» **What you have to do**
Write a continuation of the press briefing transcript below, picking up right after its last line.

— Start of Selected extract —

Q: Let me ask the question this way. The Speaker has pulled a few rabbits out of the hat for the President, whether the issue be tax cuts, trade promotion authority, some other tough issues in the House of Representatives. If the Speaker came to the President and just on a purely political sense, and said, Mr. President, you've called me and said I need you on this one, Denny; Mr. President, this time Denny needs you -- would the President feel a debt to the Speaker to get involved?
MR. FLEISCHER: The President will always work closely with the Speaker, and the President will also honor the principles that he ran on. And he ran on a series of principles to improve the current system. And the President has been in meetings with members of Congress and Republicans where he has indicated to them that he wants to sign a bill that improves the system.
And I think, John, that is what has made this debate so real this year. It used to be an empty exercise in Washington, D.C. when it came to campaign finance reform. This year, it's real, it's significant, and it has a chance to be signed into law and that's why the President laid out his principles.
Q: But did you indicate just a second ago that a decision has basically not been made about whether or not he would lobby against this?
MR. FLEISCHER: No. I indicated that the President views this bill as partially reflecting his principles.
Q: But he may end up lobbying against it, is that correct?
MR. FLEISCHER: Again, when you say "this," you're defining something before it can possibly be understood. It's amendable, changes can be made.
Q: You could lobby against this bill. It doesn't have to be on the floor for the President to start lobbying against the bill. I mean, he could start today, if he wanted to.
MR. FLEISCHER: And, obviously, he has not.
Q: He has not. And could there be a decision to lobby against Shays-Meehan before it comes to the floor? Is that under consideration?
MR. FLEISCHER: The President has made it clear that he is going to work with Congress to sign something that improves the system. Shays-Meehan partially improves the system. It's inconsistent with several of the President's principles but it's consistent with others. So we'll just see what the ultimate outcome is.
Q: I have two questions. One has to do with this trip you just announced, Ari. When President Clinton went to Central America after Hurricane Mitch, he went to Honduras, El Salvador, and then he went to Guatemala and met with all the Central American Presidents. You've announced that he will be in Lima on the 23rd and in El Salvador on the 24th. Does he contemplate meeting all the Central American leaders in El Salvador, after the official visit to El Salvador, to push the Common Market?
MR. FLEISCHER: There will be a more robust announcement later about all the people that the President will be meeting with during these travels. So there will be other meetings with other leaders. Stay tuned for more robust announcements.

— End of Selected extract —
— Start of Supplied records —

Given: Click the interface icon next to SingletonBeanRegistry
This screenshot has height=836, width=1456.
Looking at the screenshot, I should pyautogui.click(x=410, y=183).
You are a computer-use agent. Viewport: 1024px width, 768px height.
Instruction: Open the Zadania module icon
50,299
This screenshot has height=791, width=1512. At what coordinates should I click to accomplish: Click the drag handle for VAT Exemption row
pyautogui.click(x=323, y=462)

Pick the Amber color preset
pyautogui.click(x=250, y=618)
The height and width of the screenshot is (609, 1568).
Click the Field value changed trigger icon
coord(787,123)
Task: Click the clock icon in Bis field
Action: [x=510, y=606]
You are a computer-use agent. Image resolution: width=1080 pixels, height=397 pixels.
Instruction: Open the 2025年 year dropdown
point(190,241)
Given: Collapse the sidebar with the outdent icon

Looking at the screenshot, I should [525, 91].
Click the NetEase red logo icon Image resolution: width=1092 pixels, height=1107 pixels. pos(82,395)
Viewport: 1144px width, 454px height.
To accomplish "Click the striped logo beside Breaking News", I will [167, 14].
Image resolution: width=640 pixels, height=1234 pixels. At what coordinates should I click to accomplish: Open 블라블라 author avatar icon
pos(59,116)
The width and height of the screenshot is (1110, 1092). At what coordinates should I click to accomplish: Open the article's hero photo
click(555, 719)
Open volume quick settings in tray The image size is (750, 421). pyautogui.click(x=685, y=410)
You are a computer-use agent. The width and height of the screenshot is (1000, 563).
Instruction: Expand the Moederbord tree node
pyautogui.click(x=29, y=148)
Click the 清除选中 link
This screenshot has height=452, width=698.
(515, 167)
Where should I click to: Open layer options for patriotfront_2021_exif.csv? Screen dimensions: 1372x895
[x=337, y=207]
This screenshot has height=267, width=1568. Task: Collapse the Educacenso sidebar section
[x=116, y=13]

— End of Supplied records —

» **Task answer**
Q: May I follow up with my second question? The meeting today with Prime Minister Sharon, it will be the fourth meeting President Bush has held with Mr. Sharon. No meetings with Chairman Arafat. What has changed as far as -- it seems in the Middle East, terrorism continues. We just had an event lately. What does the President expect can be worked out with Mr. Sharon, given that terrorism still exists in the Middle East and it doesn't seem to be abating?
MR. FLEISCHER: Well, violence is not new to the Middle East, and throughout the history of the Middle East, the United States President has met with the Prime Minister of Israel to discuss efforts to reduce the violence, and this is part of the longstanding American commitment to Israel and to meetings with Israel's Prime Ministers.
The President and Prime Minister Sharon are going to discuss this evening the campaign against terror and other developments in the Middle East. The President believes Chairman Arafat knows what he needs to do to crack down on the terrorist activities in the Middle East and that the United States is looking to Chairman Arafat to do more to demonstrate his opposition to terrorism and the concrete steps he'll take.
The President will also express to Prime Minister Sharon this evening the President's deep concern about the plight of the Palestinian people, and he will discuss what steps might be taken to ease the situation for the people.
Q: Could I come back to the prisoner issue for a second here? If you can't tell us about an actual decision, since this is the only time we're going to get public comment from you today, can you at least tell us about the deliberative process involved and the decision making process in giving certain status to Taliban members as opposed to al Qaeda members? If you can just talk about the concerns and the deliberative process?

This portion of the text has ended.